Pernah suatu hari, dulu sekali, saya ingin mencoba membuat
rata gigi saya dengan sistem pemagaran. Ya, sistem behel kalau bahasa afdholnya sekarang. Tapi sayang, sayang
beribu sayang. Saya urungkan niat saya itu karena saya harus merelakan satu
gigi saya tercerabut dari gusi saya. Saya tentu tak rela. Apalagi sayang pernah
mendengar bahwa jika gigi normal dicabut, akan berdampak pada kerusakan saraf. Takutlah
saya. Bagaimana jika saya nanti gila karena saraf saya putus? Putus cinta saja
sakit, apalagi putus saraf. Tidak terbayangkan betapa saya akan menangis
setahun penuh (mungkin saya akan menangis sepanjang hidup saya, di rumah sakit
jiwa, jika saya akhirnya gila tentu saja).

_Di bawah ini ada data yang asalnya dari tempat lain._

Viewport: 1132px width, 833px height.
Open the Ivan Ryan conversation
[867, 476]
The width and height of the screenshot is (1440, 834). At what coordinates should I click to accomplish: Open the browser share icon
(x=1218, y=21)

Yah, begitulah tentang curahan sariawan saya. Betapa sangat
mengganggunya luka yang menganga pada mulut saya itu. Hingga akhirnya saya
rela, bahkan membuka mulut lebar-lebar untuk mengkonsumsi makanan yang rasanya nauzubillah kecutnya (ngaruh nggak sih
makan yang kecut-kecut. Katanya vitamin C kan yang kecut-kecut. Lah, emangnya
saya hamil? Ngidamnya yang kecut, hah, entahlah)
Cukup sekian dan terima kasih. Semoga dengan ini penderitaan
yang kamu rasakan sedikit terkurangi, karena di sini saya merasakan sariawan
ini begitu melukai. Sakit hingga ke ulu hati.